1) Started the LiveCD with the "usb-handoff" parameter

This didn't help and the LiveCD still froze at 'Starting init...' on a i586 machine.

2) Removed all USB and SCSI items from the kernel.

This resolving in the LiveCD failing to boot even before starting init. The process to get the CD was rm -fr ../iso, then rm prepiso. I then changed the config to the kernel by removing USB ad SCSI support completely, then adding in the lines for squashfs and unionfs to yes.

The output was:

Mounting unionfs... Failed to mount unionfs: No such device Kernel panic - not syncing: Attempted to kill init

This could be a mistake in my iso creation but the kernel config and so on looks fine. I will investigate this problem further tomorrow after work.

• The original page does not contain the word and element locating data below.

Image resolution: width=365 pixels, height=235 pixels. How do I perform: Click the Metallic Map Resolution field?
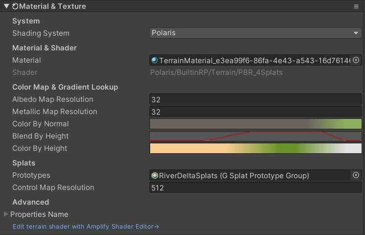255,112
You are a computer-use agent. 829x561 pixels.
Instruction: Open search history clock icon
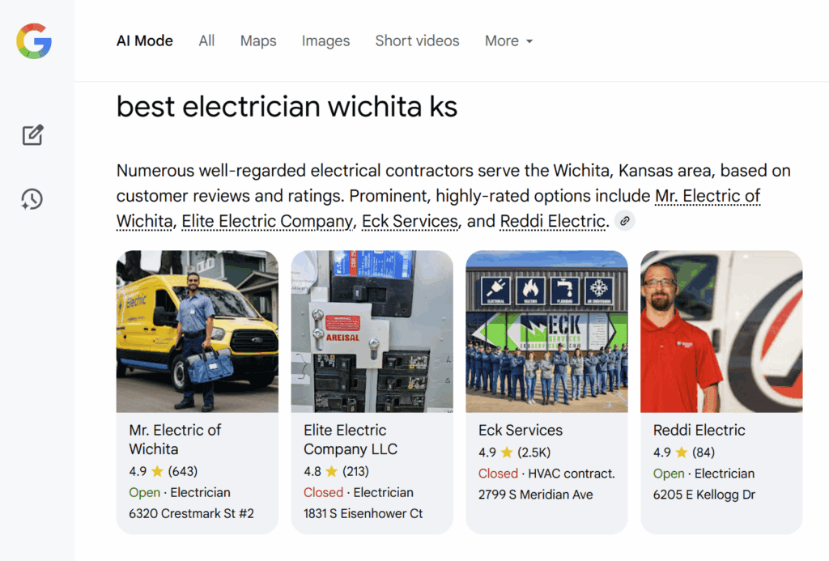tap(32, 199)

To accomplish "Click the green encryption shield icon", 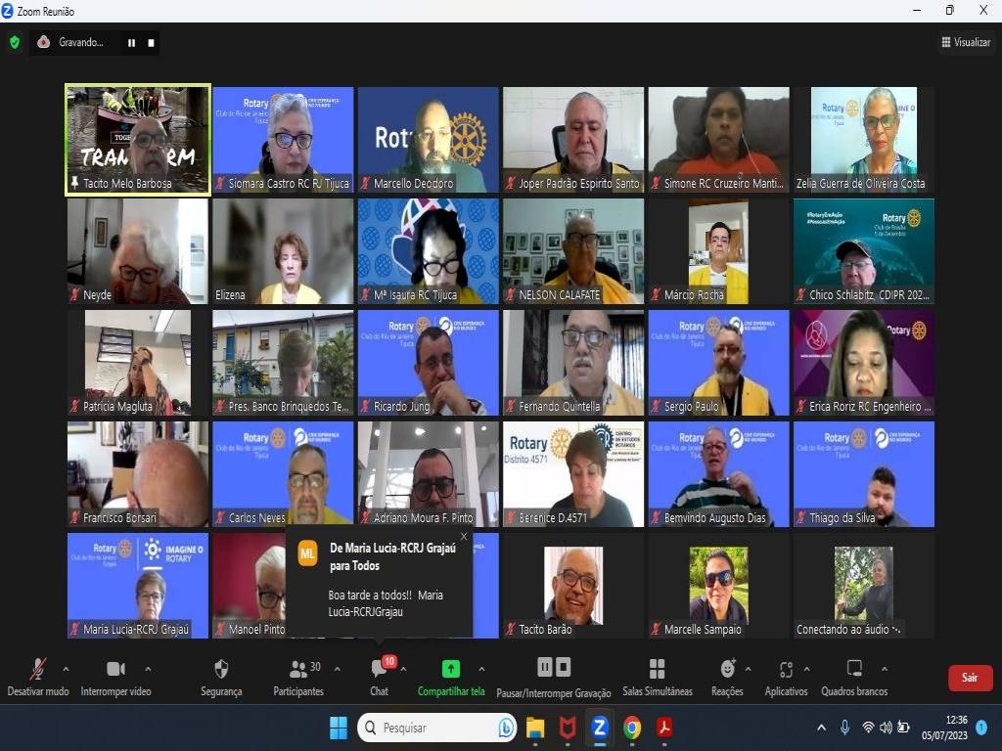I will pos(14,42).
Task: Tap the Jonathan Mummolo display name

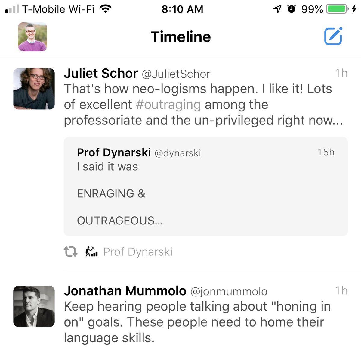Action: click(125, 291)
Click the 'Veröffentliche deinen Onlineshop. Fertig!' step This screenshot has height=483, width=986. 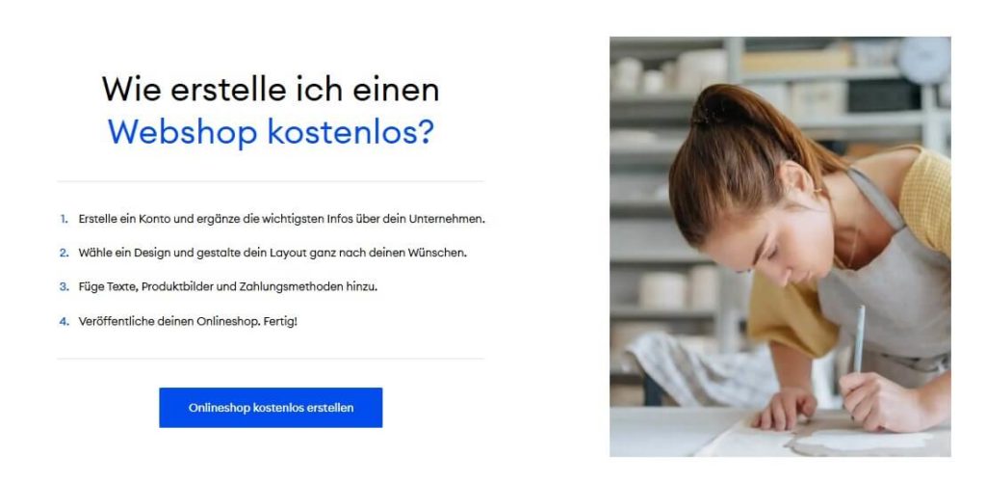tap(188, 321)
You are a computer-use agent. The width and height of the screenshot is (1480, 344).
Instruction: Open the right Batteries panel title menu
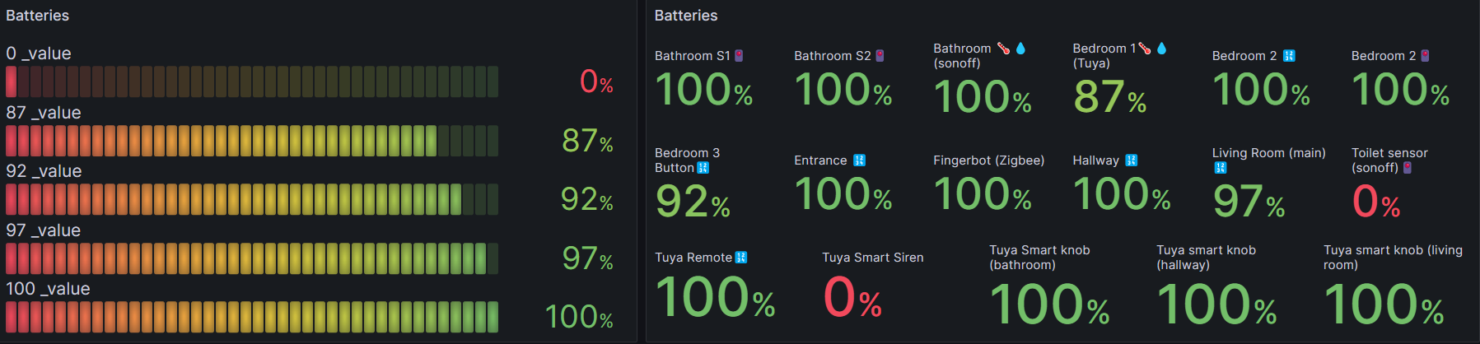point(686,16)
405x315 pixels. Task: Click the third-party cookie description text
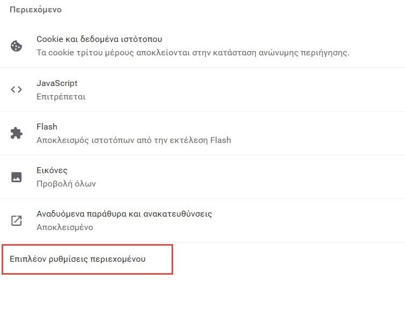click(x=193, y=53)
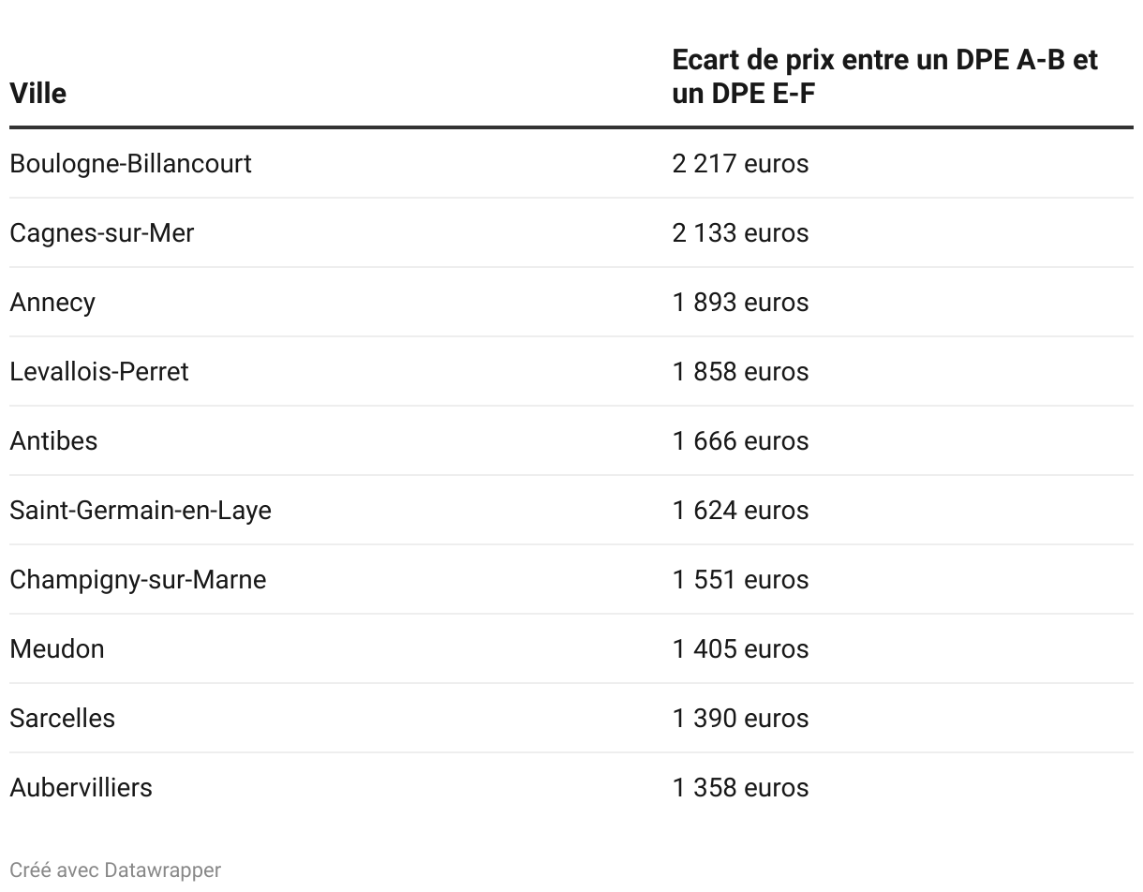Select the 1 405 euros cell
This screenshot has height=892, width=1143.
click(x=740, y=649)
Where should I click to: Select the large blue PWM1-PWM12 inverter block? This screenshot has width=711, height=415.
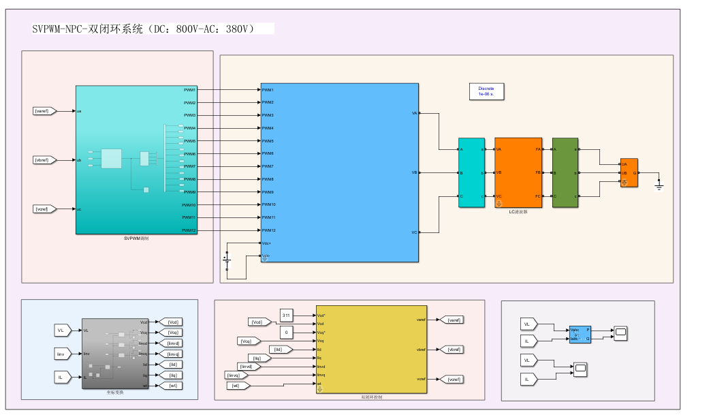pyautogui.click(x=339, y=172)
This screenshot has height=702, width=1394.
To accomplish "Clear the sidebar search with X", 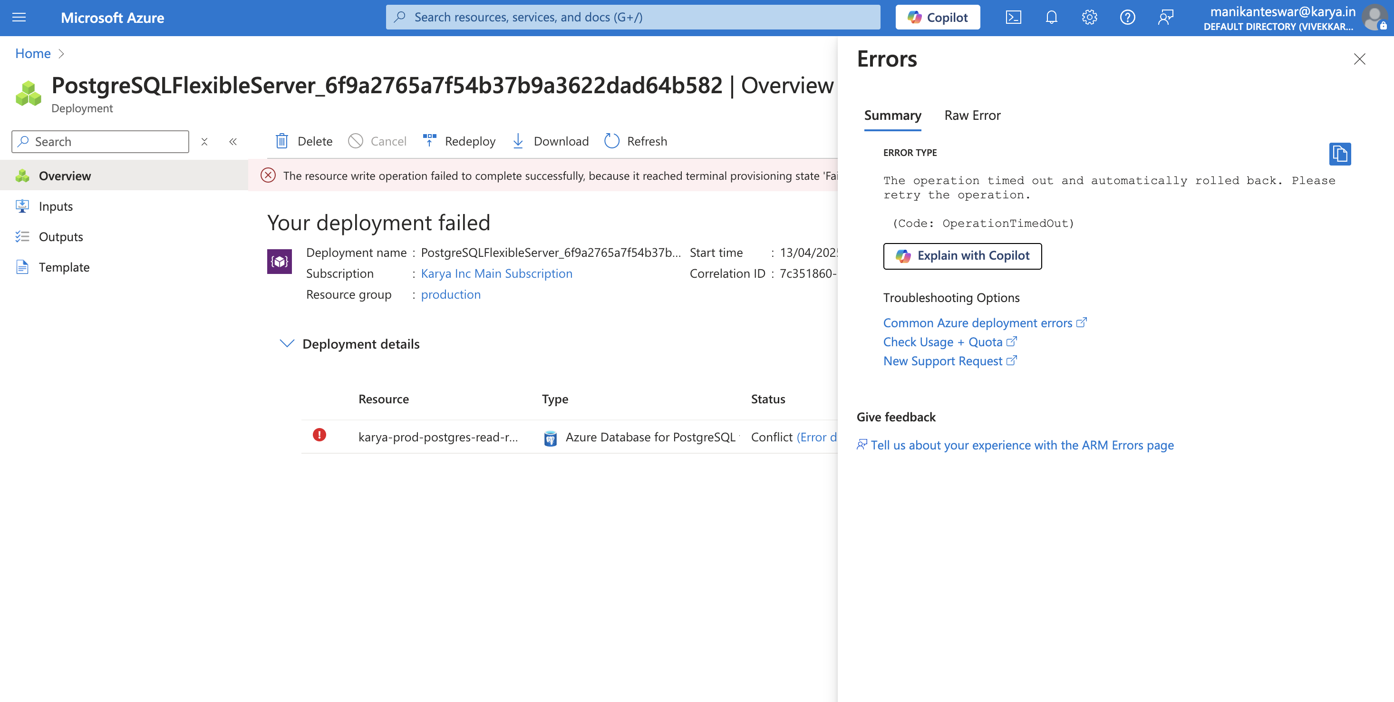I will pyautogui.click(x=204, y=142).
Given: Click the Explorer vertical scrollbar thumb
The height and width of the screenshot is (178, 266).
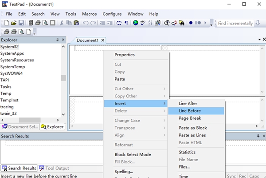Looking at the screenshot, I should pyautogui.click(x=63, y=78).
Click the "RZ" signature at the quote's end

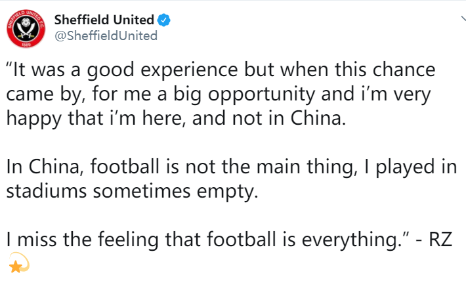point(440,240)
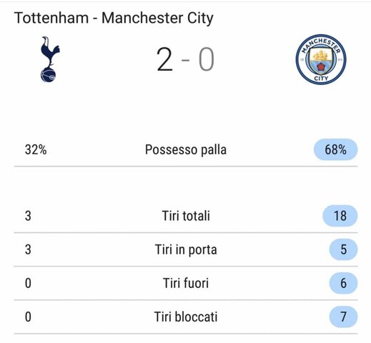Select the Possesso palla stat label
Viewport: 371px width, 343px height.
click(x=186, y=150)
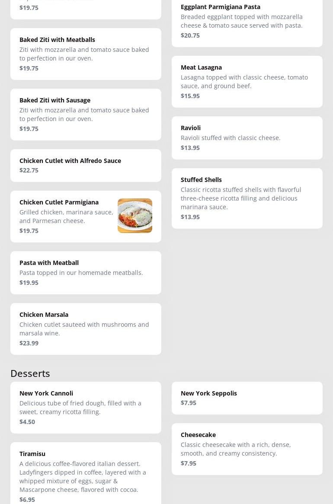Add New York Cannoli dessert
The width and height of the screenshot is (333, 504).
point(86,408)
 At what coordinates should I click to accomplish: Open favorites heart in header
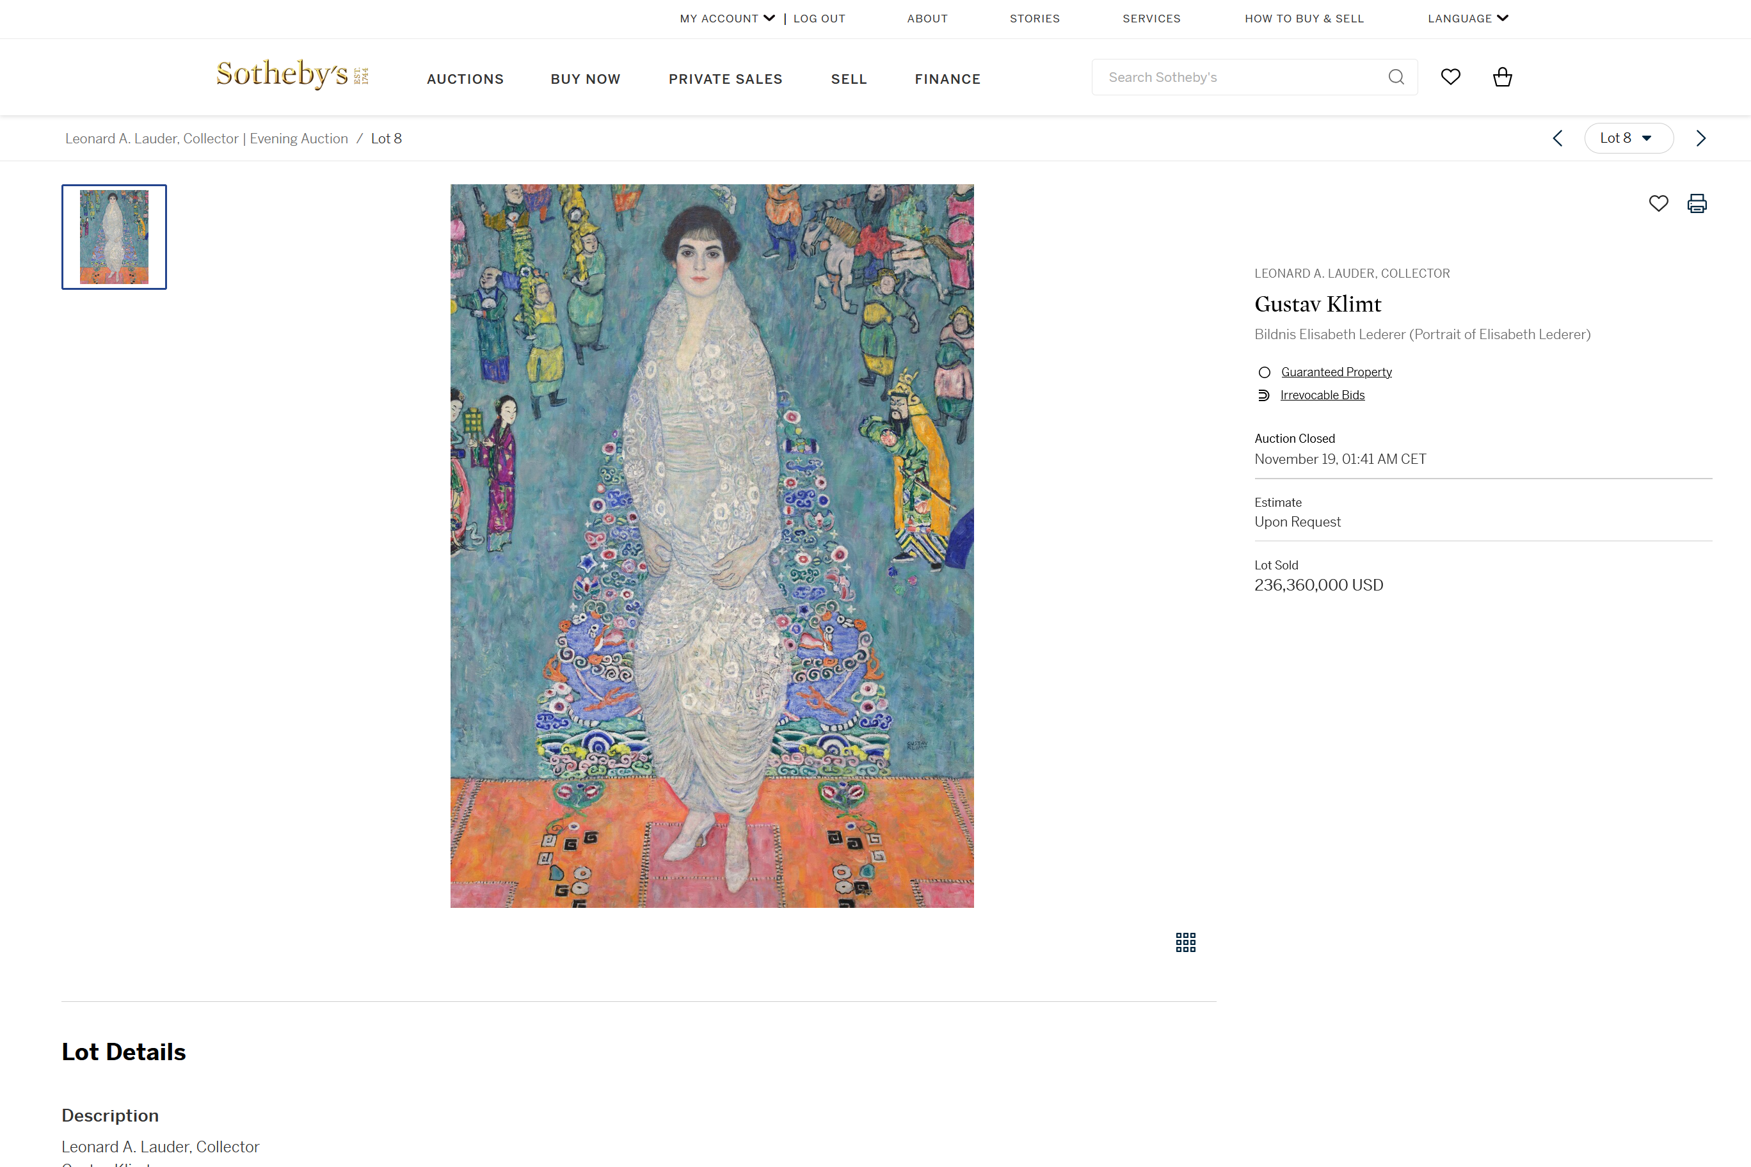pos(1450,77)
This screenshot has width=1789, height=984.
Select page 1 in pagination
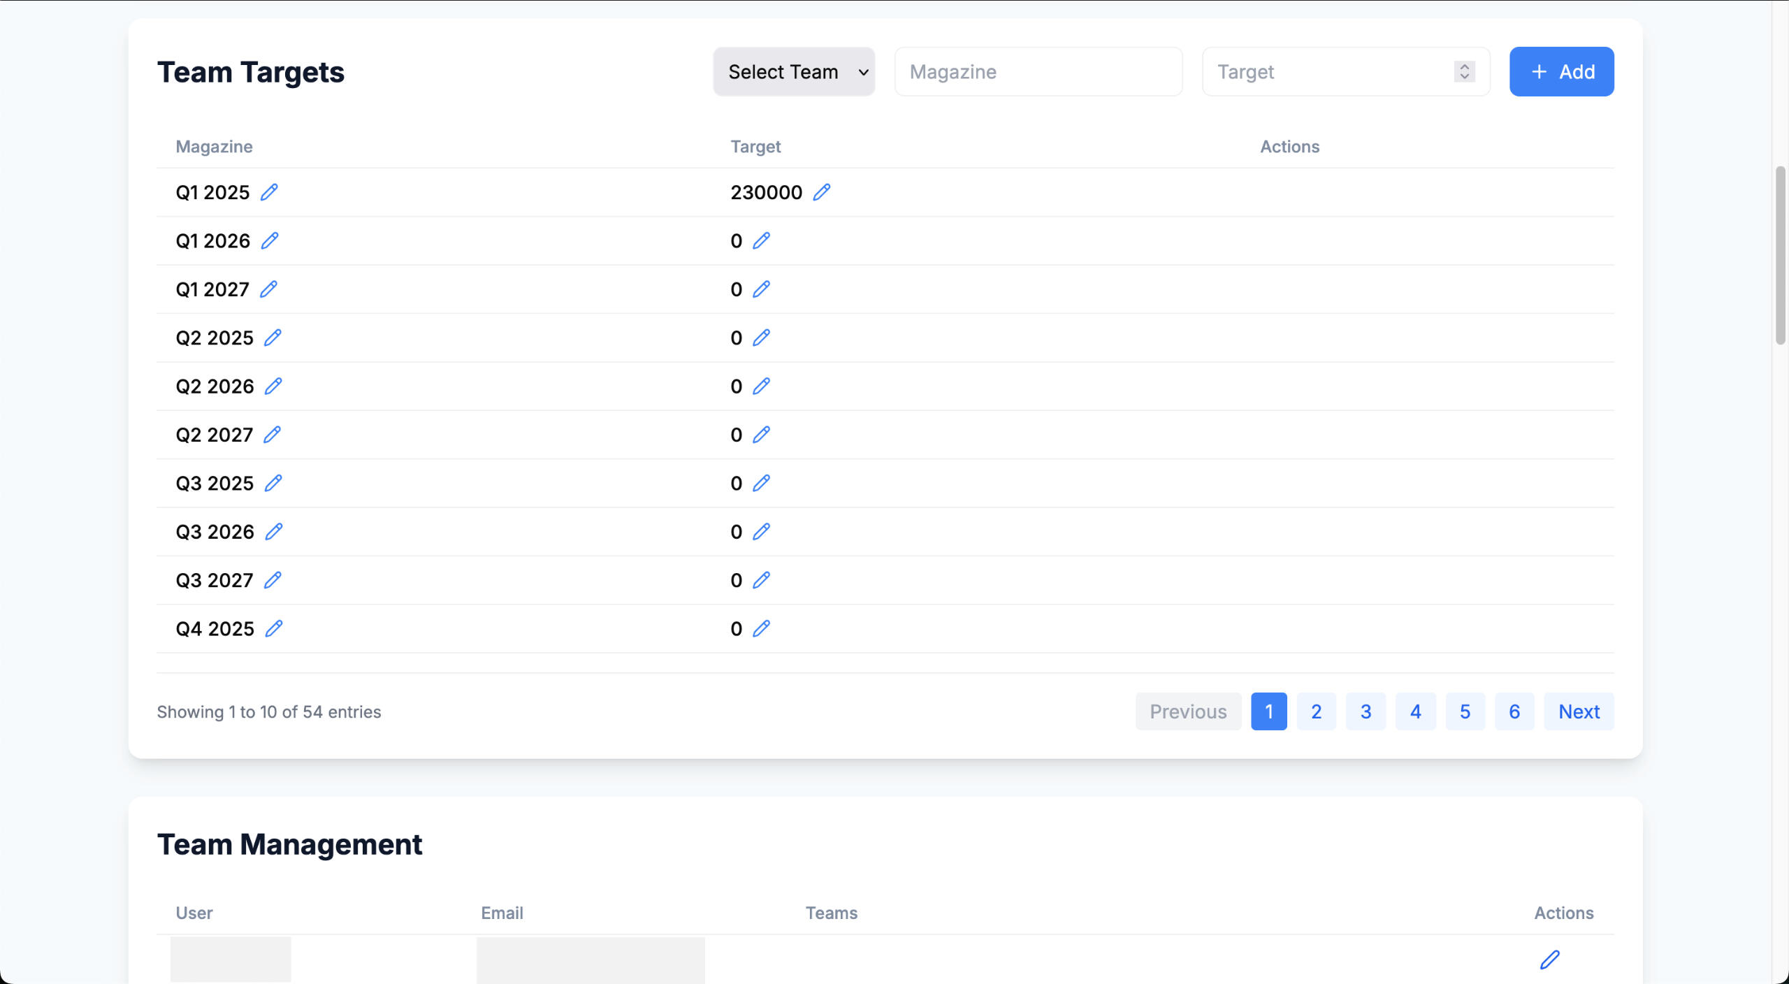tap(1268, 711)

04/19/06 21:07:03 changed by justin@linuxfromscratch.org

Alexander requested that I build a LiveCD 6.1.1-4 (from /branches/6.1.1) with the modified initramfs file from a 6.1-3 LiveCD, which still boots fine on a i586. I just tested it, and the results were the same, unfortunately. The system stops before starting init:

Freeing unused kernel memory: 336k freed
LFS Live CD is /dev/hdb

That is all. The search continues...

07/23/06 20:50:12 changed by alexander@linuxfromscratch.org

  • keywords changed from init unionfs to heisenbug.
  • status changed from new to closed.
  • resolution set to wontfix.

Nobody among developers has both the needed hardware and skills to diagnose the bug. My own impression is that this bug is caused by broken optimization for size in gcc-3.x in some kernel code that applies to some ancient motherboard. However:

  • my request to rebuild the CD without -Os flag is still unanswered
  • the 6.1.1 book contains a root hole (LFS ticket 1831, wontfix) and thus should not be used
  • this bug was never present on 6.2-preX CDs

Thus, I am closing this as wontfix and recommend everyone who sees this bug to use the 6.2-pre5 CD (or 6.2-1 when this comes out).